— What the task asks —
Extract each line from the items below that contains the string "width".

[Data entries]

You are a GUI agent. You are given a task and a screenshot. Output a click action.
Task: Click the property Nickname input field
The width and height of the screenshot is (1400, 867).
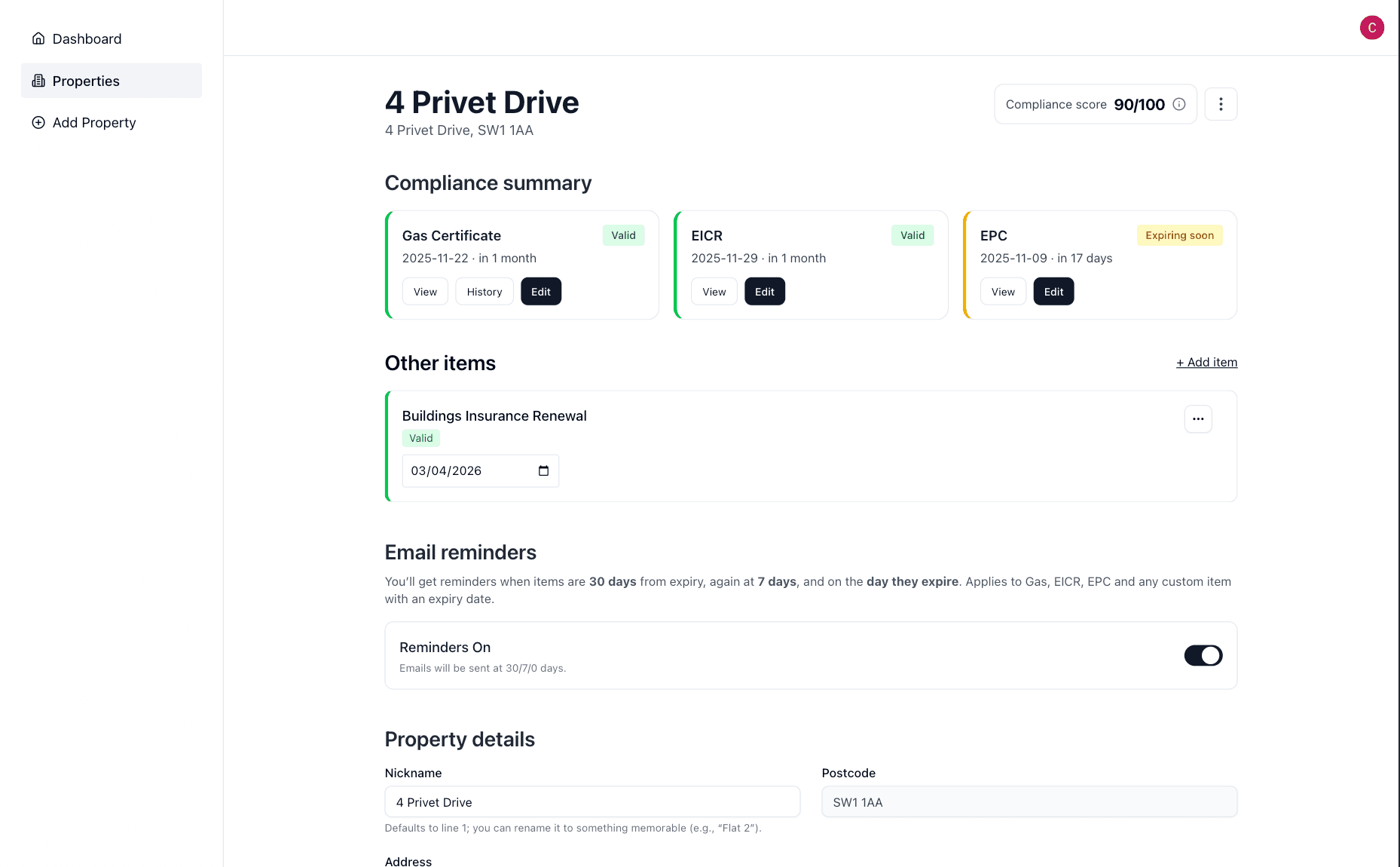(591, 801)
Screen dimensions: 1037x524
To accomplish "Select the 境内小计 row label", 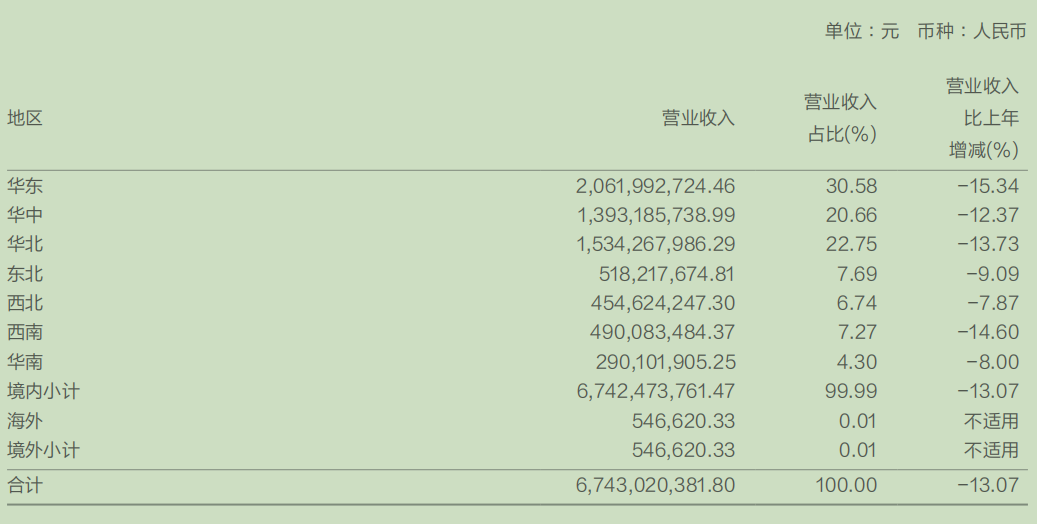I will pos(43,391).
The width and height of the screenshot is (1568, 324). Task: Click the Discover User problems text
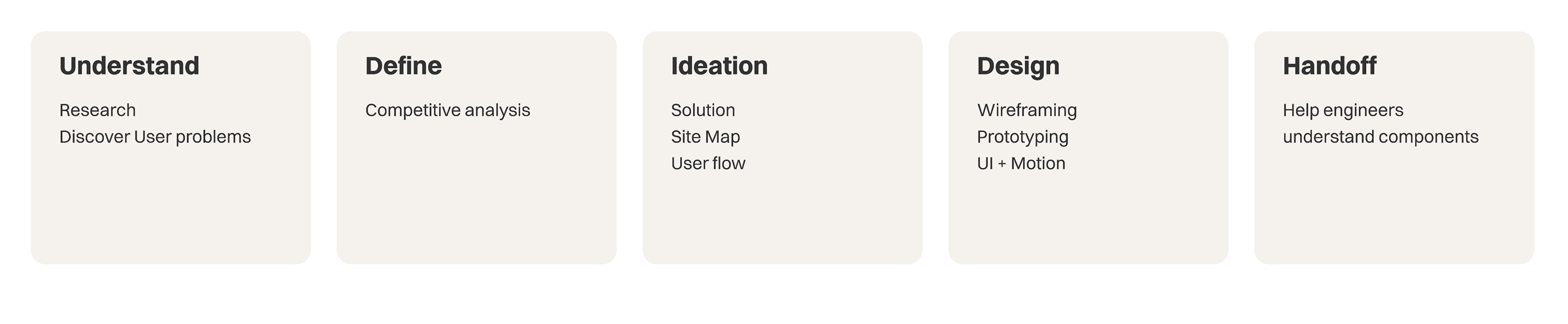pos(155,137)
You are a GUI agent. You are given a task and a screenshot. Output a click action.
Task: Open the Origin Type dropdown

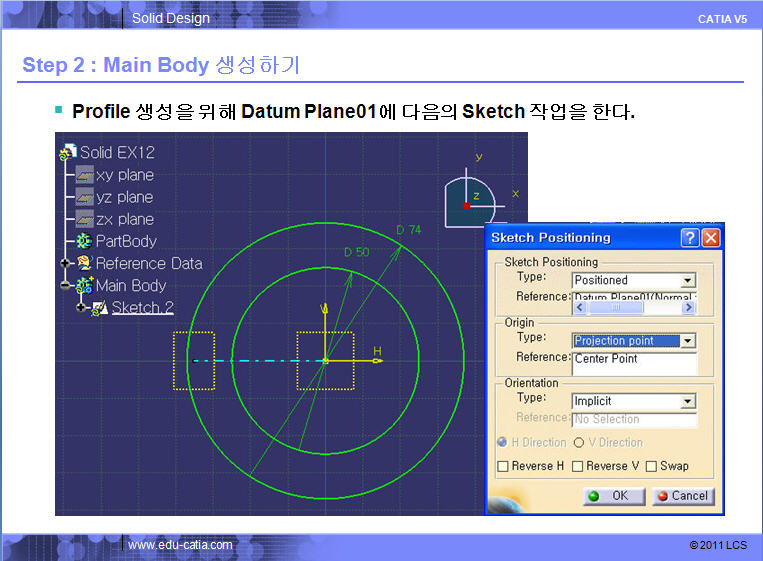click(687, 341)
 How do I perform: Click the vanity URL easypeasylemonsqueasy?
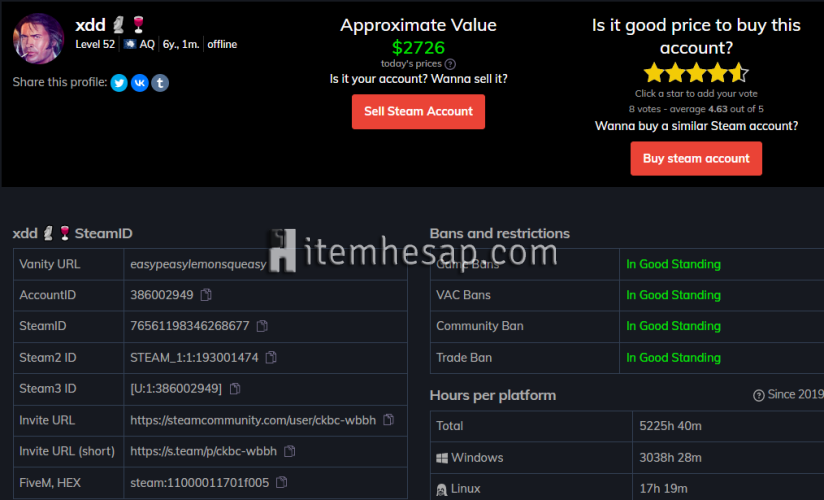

— Result for this task —
The width and height of the screenshot is (1400, 867).
The width and height of the screenshot is (1568, 324). Task: Click the Discover User problems text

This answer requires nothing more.